WORK ORDER
Send back every record exactly.

-------------------------

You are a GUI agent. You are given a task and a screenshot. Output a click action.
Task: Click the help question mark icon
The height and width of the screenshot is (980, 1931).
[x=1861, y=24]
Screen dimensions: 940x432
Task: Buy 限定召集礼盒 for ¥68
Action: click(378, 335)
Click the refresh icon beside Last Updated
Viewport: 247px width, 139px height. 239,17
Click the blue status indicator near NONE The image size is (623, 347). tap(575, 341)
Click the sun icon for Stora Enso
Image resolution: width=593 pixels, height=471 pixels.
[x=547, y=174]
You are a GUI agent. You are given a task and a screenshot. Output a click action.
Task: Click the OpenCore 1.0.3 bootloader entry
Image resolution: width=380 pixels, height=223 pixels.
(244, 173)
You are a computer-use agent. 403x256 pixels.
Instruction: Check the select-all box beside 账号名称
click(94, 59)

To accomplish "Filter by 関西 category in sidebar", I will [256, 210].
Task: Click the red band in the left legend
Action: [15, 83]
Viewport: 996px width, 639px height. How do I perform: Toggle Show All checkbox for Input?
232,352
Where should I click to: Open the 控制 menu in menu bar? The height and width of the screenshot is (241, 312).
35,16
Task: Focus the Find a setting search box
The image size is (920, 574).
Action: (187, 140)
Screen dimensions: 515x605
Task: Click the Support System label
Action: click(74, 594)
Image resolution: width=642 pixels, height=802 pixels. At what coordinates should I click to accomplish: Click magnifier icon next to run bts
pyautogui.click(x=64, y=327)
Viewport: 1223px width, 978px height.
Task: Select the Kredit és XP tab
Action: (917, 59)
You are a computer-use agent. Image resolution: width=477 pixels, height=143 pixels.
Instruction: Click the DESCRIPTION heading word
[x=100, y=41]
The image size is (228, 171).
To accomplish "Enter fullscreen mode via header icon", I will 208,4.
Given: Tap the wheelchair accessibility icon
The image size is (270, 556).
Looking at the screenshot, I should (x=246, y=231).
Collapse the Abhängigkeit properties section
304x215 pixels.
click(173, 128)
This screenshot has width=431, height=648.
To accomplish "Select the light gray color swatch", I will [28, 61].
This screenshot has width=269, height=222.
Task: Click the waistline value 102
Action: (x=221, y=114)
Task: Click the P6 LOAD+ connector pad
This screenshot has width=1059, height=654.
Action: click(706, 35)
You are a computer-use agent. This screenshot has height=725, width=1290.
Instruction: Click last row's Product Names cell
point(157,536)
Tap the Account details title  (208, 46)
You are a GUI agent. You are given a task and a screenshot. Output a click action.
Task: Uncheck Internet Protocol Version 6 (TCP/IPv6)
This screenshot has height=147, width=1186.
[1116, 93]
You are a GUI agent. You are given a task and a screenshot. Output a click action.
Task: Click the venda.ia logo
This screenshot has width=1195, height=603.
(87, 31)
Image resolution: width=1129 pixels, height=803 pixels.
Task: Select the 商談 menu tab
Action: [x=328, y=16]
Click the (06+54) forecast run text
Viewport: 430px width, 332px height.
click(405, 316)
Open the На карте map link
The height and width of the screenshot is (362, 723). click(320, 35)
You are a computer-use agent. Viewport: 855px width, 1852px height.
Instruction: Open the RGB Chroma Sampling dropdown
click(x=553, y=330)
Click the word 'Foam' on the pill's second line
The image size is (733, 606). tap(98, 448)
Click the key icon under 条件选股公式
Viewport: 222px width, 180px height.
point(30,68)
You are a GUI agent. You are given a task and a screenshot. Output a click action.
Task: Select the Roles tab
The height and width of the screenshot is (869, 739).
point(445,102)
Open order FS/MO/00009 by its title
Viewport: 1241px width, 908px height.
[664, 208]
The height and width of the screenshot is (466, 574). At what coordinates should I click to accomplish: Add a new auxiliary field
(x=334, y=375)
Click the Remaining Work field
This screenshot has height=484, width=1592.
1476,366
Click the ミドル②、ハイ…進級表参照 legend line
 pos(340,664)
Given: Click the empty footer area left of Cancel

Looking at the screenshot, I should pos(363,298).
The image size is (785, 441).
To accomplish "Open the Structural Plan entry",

-------------------------

EXERCISE RESPONSE
You are a GUI agent. You are given a task and a screenshot. Output a click action.
Task: Click the help question mark icon
The height and width of the screenshot is (980, 1931).
[x=1861, y=24]
Screen dimensions: 940x432
Task: Buy 限定召集礼盒 for ¥68
Action: click(378, 335)
Click the refresh icon beside Last Updated
Viewport: 247px width, 139px height. 239,17
Click the blue status indicator near NONE The image size is (623, 347). tap(575, 341)
Click the sun icon for Stora Enso
Image resolution: width=593 pixels, height=471 pixels.
[x=547, y=174]
You are a GUI agent. You are given a task and a screenshot. Output a click action.
Task: Click the OpenCore 1.0.3 bootloader entry
Image resolution: width=380 pixels, height=223 pixels.
(244, 173)
You are a computer-use agent. 403x256 pixels.
Instruction: Check the select-all box beside 账号名称
click(94, 59)

To accomplish "Filter by 関西 category in sidebar", I will [256, 210].
Task: Click the red band in the left legend
Action: [15, 83]
Viewport: 996px width, 639px height. How do I perform: Toggle Show All checkbox for Input?
232,352
Where should I click to: Open the 控制 menu in menu bar? The height and width of the screenshot is (241, 312).
35,16
Task: Focus the Find a setting search box
The image size is (920, 574).
Action: (187, 140)
Screen dimensions: 515x605
Task: Click the Support System label
Action: click(74, 594)
Image resolution: width=642 pixels, height=802 pixels. At what coordinates should I click to accomplish: Click magnifier icon next to run bts
pyautogui.click(x=64, y=327)
Viewport: 1223px width, 978px height.
Task: Select the Kredit és XP tab
Action: (917, 59)
You are a computer-use agent. Image resolution: width=477 pixels, height=143 pixels.
Instruction: Click the DESCRIPTION heading word
[x=100, y=41]
The image size is (228, 171).
To accomplish "Enter fullscreen mode via header icon", I will 208,4.
Given: Tap the wheelchair accessibility icon
The image size is (270, 556).
Looking at the screenshot, I should (x=246, y=231).
Collapse the Abhängigkeit properties section
304x215 pixels.
click(173, 128)
This screenshot has width=431, height=648.
To accomplish "Select the light gray color swatch", I will [28, 61].
This screenshot has width=269, height=222.
Task: Click the waistline value 102
Action: (x=221, y=114)
Task: Click the P6 LOAD+ connector pad
This screenshot has width=1059, height=654.
Action: click(706, 35)
You are a computer-use agent. This screenshot has height=725, width=1290.
Instruction: Click last row's Product Names cell
point(157,536)
Tap the Account details title  (208, 46)
You are a GUI agent. You are given a task and a screenshot. Output a click action.
Task: Uncheck Internet Protocol Version 6 (TCP/IPv6)
This screenshot has height=147, width=1186.
[1116, 93]
You are a GUI agent. You are given a task and a screenshot. Output a click action.
Task: Click the venda.ia logo
This screenshot has width=1195, height=603.
(87, 31)
Image resolution: width=1129 pixels, height=803 pixels.
Task: Select the 商談 menu tab
Action: [x=328, y=16]
Click the (06+54) forecast run text
Viewport: 430px width, 332px height.
click(405, 316)
Open the На карте map link
The height and width of the screenshot is (362, 723). click(320, 35)
You are a computer-use agent. Viewport: 855px width, 1852px height.
Instruction: Open the RGB Chroma Sampling dropdown
click(x=553, y=330)
Click the word 'Foam' on the pill's second line
The image size is (733, 606). tap(98, 448)
Click the key icon under 条件选股公式
Viewport: 222px width, 180px height.
point(30,68)
You are a GUI agent. You are given a task and a screenshot. Output a click action.
Task: Select the Roles tab
The height and width of the screenshot is (869, 739).
point(445,102)
Open order FS/MO/00009 by its title
Viewport: 1241px width, 908px height.
[664, 208]
The height and width of the screenshot is (466, 574). At what coordinates should I click to accomplish: Add a new auxiliary field
(x=334, y=375)
Click the Remaining Work field
This screenshot has height=484, width=1592.
1476,366
Click the ミドル②、ハイ…進級表参照 legend line
 pos(340,664)
Given: Click the empty footer area left of Cancel

Looking at the screenshot, I should pos(363,298).
The image size is (785, 441).
To accomplish "Open the Structural Plan entry",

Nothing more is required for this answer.